◆ ASSIGNED TASK:
Restate the records in full, keeping every word as it is.

◆ DATASET RECORDS:
• • •

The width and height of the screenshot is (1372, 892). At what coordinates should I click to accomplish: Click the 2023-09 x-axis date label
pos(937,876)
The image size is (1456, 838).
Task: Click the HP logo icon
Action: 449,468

• • •

◆ WORKED SOLUTION:
The width and height of the screenshot is (1372, 892). At what coordinates should I click to accomplish: Click the 2023-09 x-axis date label
pos(937,876)
The image size is (1456, 838).
Task: Click the HP logo icon
Action: 449,468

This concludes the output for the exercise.